Allerdings werden Personen, die sich in einem Risikogebiet aufgehalten haben, gebeten, den Veranstaltungen fern zu bleiben.

«Für die Beizenfasnacht wird erstmals eine Teilnehmerliste geführt.»

Dies habe der Kanton so vorgeschrieben, erklärt die mufu-Präsidentin.

«Wir müssen das Beste aus der Situation machen», sagt Weidmann. Entsprechend habe man alle Hebel in Bewegung gesetzt, um wenigstens Teile der Amriswiler Fasnacht noch durchführen zu können – wenn auch unter Auflagen und in reduzierter Form. Unter anderem trafen sich die muggäfurz, die Guggen Glöggli Clique und die Marktplatzpfuuser direkt nach dem Entscheid des Bundesrates zu einer Krisensitzung. Klar war: So soll die Saison nicht enden.

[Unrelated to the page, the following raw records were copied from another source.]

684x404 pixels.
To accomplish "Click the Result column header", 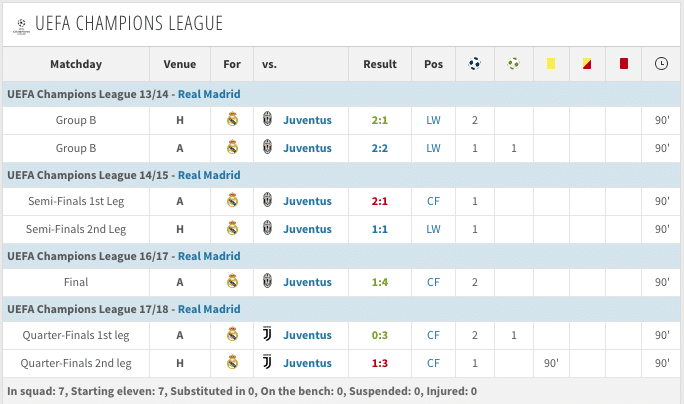I will [380, 64].
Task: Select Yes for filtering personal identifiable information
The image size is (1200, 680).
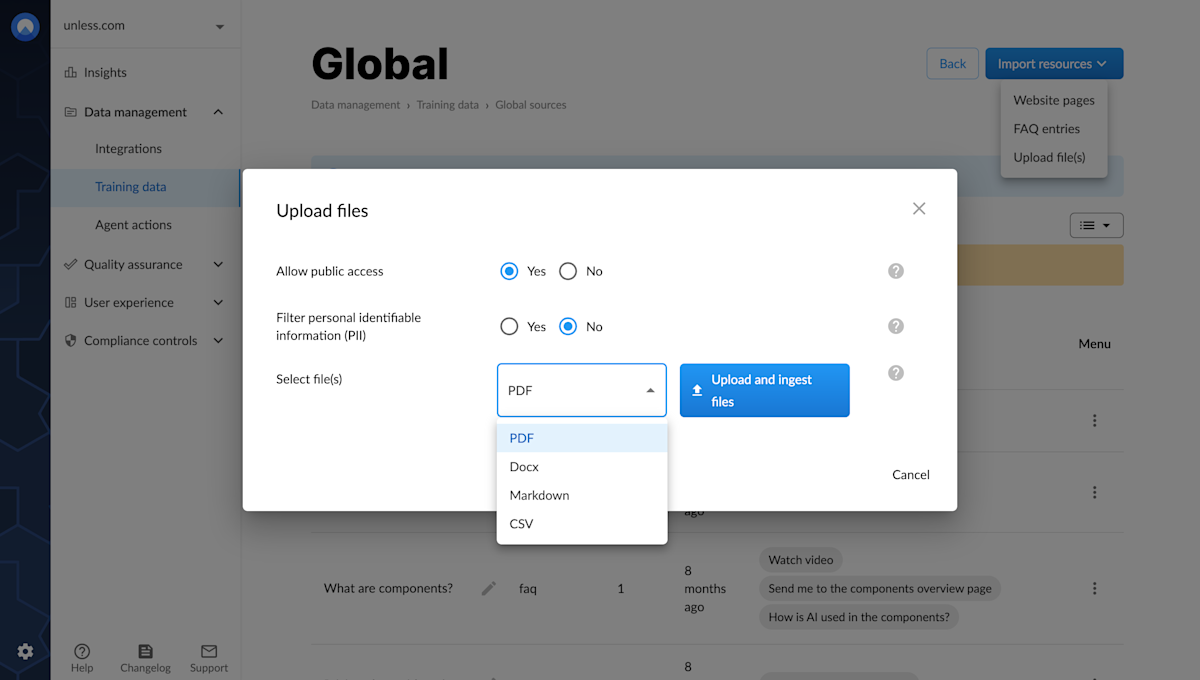Action: 509,326
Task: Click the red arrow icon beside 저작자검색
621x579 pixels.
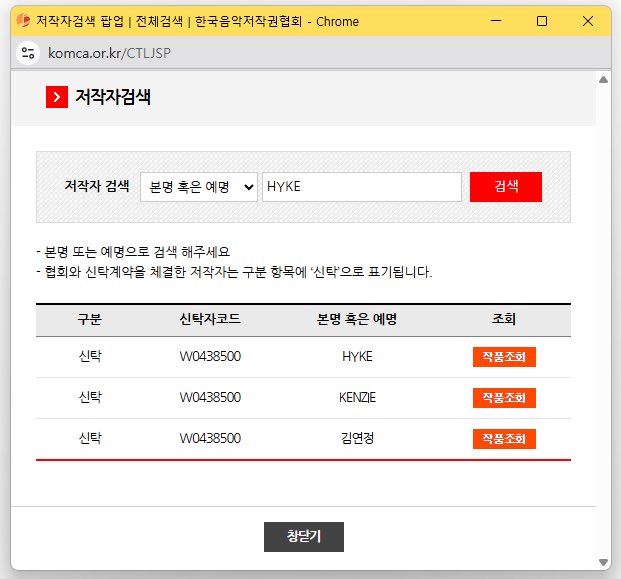Action: coord(57,97)
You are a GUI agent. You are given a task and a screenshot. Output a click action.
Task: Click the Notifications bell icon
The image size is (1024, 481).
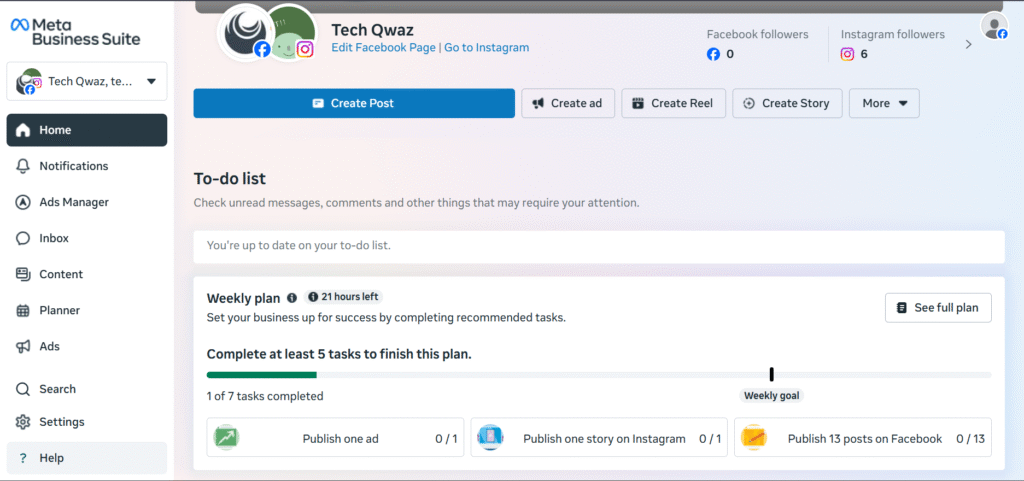[x=23, y=166]
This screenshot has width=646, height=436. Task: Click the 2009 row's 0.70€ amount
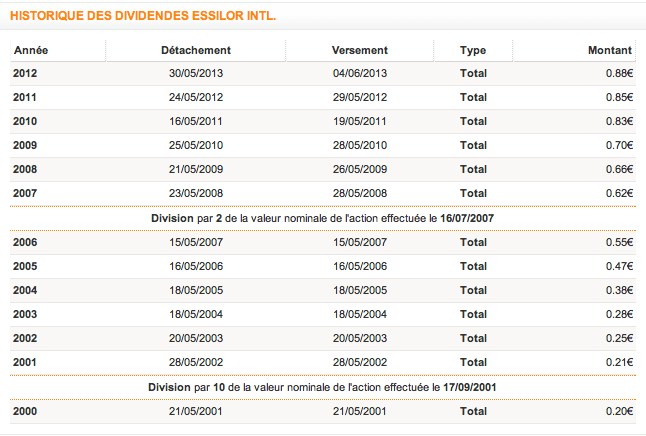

«In so einer Situation ist es wichtig, dass wir Amriswiler zusammenstehen.»

sagt Glöggli- Präsident Adrian Widmer. Auch Pfuuser-Präsident Samuel Svec sicherte sofort die Unterstützung zu: «Wir sind selber nur mit fehlenden Auftritten betroffen. Umso wichtiger ist es, dass wir unseren Freunden nun unter die Arme greifen».

Ein kleines Happy End also für die Amriswiler Fasnachtsvereine. Glöggli-Präsident Widmer ergänzt mit Galgenhumor, man sei in den Startlöchern: «Der Glühwein ist schliesslich schon vom letzten Wochenende her gekocht.»